Continuano i disordini a seguito del Golpe in Birmania del 1 febbraio. Le forze di sicurezza del Paese asiatico occupano ospedali e università a caccia dei dissidenti.
Golpe in Birmania: militari cercano dissidenti negli ospedali. I fatti.
Negli ultimi giorni si conferma l’escalation di violenze e repressioni da parte delle forze armate birmane.
Sordi agli appelli internazionali alle proteste della popolazione, i militari portano avanti i rastrellamenti dei dissidenti anche negli ospedali.

L’iniziativa dei responsabili del golpe in Birmania è stata presa nel fine settimana. I testimoni sostengono che i soldati hanno iniziato ad occupare ospedali e università nella città di Yangon.
Questa mossa, che ha suscitato clamore e sdegno in Birmania come nella comunità internazionale, è stata attuata in previsione dello sciopero generale generale indetto dalle sigle sindacali per protestare contro il colpo di Stato.
James Rodehaver, funzionario dell’ufficio dell’Alto Commissario ONU per i diritti umani, ha affermato che almeno 5 ospedali, 4 a Yangon e uno a Mandalay, sono stati occupati dalle forze di sicurezza birmane alla ricerca di dissidenti.
Il gruppo Medici per i Diritti Umani ha fermamente condannato “l’invasione e l’occupazione di ospedali pubblici e la forza eccessiva usata contro i civili”.
Golpe in Birmania: militari cercano dissidenti negli ospedali. Gli scontri della scorsa settimana.
Sebbene la Birmania sia nel caos dal 1 febbraio, giorno in cui la presidente Suu Kyi è stata destituita dai militari, nella scorsa settimana è stato registrato il bilancio più pesante in termini di morti e arresti.
Lo scorso mercoledì le forze di sicurezza hanno aperto il fuoco contro i manifestanti disarmati uccidendone 38 in tutto il Paese.
Attualmente il numero delle persone arrestate dall’inizio dei moti sono 1700 e di questi solo 500 sono state scarcerate.
Oltre ai manifestanti sono stati presi di mira anche i giornalisti, 6 di loro sono stati fermati per reati come diffusione di false informazioni e incitamento alla disobbedienza.
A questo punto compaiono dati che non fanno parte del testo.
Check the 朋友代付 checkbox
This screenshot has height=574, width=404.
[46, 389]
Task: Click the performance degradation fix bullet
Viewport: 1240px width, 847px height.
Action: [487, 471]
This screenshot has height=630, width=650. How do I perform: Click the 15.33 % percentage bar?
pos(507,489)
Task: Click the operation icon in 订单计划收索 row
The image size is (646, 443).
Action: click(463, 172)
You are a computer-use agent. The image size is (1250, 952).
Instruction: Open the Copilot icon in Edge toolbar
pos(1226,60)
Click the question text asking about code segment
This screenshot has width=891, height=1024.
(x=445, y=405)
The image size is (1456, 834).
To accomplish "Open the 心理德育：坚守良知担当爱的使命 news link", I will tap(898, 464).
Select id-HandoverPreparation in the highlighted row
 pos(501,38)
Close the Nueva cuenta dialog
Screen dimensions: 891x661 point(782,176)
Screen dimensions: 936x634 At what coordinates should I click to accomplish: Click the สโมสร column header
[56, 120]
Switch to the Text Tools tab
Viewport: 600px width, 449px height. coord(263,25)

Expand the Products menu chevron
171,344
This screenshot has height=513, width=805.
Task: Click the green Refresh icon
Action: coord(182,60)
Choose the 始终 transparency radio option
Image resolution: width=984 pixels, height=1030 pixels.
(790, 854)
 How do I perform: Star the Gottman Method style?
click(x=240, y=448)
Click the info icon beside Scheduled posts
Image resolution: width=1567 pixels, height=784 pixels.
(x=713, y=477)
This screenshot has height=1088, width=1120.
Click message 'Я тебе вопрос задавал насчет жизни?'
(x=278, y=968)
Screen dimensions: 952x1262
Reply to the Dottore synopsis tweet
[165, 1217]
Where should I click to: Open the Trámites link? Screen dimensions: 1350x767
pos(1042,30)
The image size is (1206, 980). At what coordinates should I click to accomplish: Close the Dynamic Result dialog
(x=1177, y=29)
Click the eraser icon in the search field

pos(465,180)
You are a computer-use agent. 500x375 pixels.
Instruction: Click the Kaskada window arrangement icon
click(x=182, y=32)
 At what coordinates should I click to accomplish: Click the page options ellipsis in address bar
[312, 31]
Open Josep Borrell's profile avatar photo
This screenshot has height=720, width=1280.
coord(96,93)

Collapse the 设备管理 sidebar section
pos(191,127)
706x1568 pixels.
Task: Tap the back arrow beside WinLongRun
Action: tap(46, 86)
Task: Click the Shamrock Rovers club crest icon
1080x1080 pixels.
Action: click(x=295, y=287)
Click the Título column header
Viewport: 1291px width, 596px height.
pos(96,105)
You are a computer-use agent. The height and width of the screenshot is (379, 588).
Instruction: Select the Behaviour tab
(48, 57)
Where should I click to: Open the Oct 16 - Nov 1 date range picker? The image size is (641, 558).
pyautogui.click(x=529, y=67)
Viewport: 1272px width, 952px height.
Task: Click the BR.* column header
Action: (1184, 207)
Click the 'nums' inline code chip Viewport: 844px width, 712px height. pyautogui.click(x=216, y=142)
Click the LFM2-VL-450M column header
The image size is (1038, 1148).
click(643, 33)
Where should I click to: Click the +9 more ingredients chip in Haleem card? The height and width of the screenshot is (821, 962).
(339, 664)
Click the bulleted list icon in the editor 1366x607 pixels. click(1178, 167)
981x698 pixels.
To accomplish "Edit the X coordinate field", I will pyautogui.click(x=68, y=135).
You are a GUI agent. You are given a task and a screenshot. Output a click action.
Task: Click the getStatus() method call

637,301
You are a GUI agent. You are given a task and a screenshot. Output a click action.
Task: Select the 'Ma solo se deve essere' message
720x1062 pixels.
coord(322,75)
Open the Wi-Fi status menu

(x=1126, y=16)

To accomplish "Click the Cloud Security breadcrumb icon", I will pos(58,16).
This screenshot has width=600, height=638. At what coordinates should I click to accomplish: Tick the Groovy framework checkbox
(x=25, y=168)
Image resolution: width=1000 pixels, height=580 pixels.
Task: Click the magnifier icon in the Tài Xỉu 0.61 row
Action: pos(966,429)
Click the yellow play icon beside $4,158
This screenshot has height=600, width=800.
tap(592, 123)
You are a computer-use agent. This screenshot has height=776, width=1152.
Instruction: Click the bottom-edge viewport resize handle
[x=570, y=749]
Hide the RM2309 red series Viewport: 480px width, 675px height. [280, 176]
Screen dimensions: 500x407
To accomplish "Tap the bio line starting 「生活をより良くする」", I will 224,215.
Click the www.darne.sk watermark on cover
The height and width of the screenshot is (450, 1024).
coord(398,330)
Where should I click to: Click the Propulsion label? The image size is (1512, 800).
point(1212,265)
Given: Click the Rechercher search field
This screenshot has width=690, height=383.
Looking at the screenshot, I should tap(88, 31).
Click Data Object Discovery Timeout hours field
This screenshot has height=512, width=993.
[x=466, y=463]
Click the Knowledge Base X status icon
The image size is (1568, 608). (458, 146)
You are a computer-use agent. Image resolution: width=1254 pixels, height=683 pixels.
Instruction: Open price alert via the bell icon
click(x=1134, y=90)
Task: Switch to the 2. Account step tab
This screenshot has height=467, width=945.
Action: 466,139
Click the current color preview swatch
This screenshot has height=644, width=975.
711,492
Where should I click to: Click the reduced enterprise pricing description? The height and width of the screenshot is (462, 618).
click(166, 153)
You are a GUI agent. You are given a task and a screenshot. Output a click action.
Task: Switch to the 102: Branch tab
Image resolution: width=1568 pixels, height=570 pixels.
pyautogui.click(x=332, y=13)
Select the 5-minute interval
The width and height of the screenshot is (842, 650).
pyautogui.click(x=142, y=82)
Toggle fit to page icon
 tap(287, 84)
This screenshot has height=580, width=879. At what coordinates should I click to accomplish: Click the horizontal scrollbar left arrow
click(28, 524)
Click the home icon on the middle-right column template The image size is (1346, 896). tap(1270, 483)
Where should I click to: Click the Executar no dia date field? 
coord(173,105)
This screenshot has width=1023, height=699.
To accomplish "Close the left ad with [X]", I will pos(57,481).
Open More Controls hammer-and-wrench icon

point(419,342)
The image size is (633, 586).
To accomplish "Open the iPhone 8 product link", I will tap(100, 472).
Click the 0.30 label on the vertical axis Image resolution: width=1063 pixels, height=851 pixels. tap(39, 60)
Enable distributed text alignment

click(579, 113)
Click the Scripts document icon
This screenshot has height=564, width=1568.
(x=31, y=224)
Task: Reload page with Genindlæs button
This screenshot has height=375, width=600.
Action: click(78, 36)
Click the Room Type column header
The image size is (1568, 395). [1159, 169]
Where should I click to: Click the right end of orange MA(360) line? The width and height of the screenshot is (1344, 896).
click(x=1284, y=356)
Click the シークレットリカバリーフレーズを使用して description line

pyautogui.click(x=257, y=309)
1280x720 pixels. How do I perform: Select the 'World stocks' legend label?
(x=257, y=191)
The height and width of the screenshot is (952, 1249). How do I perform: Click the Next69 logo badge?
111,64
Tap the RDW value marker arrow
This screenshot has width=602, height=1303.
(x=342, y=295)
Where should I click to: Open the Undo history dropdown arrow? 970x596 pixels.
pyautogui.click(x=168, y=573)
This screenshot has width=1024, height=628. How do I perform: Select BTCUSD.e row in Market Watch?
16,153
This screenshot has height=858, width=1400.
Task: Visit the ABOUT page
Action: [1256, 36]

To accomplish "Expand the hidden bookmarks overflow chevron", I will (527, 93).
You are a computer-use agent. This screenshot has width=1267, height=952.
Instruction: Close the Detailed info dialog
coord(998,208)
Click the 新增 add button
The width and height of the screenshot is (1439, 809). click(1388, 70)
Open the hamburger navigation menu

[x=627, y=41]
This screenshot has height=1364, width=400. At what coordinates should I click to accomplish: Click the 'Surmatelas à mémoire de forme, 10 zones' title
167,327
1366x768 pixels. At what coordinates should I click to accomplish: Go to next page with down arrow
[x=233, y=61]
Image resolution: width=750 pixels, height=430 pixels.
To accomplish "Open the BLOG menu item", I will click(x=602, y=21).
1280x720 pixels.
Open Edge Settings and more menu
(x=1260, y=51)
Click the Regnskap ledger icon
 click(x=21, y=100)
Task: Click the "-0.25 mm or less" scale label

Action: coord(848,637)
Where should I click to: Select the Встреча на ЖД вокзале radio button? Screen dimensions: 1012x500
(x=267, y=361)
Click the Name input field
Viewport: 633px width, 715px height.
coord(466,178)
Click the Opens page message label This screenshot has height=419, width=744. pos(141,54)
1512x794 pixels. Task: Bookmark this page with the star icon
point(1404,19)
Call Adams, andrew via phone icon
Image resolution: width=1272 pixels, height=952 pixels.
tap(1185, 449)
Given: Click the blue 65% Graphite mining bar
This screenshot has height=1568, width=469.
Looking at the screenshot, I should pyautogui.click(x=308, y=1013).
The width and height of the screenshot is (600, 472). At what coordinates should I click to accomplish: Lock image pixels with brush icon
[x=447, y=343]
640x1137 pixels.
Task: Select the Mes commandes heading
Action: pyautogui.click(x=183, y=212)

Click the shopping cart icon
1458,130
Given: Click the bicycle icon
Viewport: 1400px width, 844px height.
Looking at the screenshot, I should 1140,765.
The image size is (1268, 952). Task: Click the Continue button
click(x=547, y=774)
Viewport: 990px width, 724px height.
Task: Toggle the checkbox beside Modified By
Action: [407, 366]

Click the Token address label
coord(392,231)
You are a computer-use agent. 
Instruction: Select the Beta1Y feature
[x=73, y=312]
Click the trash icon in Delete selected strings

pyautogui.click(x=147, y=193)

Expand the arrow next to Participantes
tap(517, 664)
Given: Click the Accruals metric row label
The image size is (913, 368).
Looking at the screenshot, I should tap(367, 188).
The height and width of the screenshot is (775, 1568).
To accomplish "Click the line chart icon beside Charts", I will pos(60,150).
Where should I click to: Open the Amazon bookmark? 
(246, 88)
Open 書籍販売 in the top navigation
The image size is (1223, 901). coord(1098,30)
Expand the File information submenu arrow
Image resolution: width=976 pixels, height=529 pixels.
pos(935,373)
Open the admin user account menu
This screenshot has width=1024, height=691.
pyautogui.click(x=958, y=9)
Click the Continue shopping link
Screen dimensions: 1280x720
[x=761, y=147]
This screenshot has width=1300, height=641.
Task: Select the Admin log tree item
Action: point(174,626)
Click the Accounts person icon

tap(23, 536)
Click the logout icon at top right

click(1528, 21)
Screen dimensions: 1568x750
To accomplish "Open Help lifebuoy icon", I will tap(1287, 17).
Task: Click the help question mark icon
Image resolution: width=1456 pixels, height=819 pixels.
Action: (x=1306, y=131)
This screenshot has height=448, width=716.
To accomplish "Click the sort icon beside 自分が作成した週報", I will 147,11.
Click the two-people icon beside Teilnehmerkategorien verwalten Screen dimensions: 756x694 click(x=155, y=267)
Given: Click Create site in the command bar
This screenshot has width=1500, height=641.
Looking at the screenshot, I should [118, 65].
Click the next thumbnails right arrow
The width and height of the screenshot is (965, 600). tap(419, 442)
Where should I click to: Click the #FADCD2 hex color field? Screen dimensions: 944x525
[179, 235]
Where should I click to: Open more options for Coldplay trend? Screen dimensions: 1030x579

La situazione in Birmania sta peggiorando sempre di più, ogni appello internazionale viene ignorato dai militari che stanno vietando alla popolazione l’uso dei media e dei social per evitare che vengano diffuse testimonianze delle violenze in corso.
La legittima presidente Aung San Suu Kyi è tuttora in arresto con diversi capi di imputazione e un esponente del suo partito è morto in carcere in circostanze misteriose.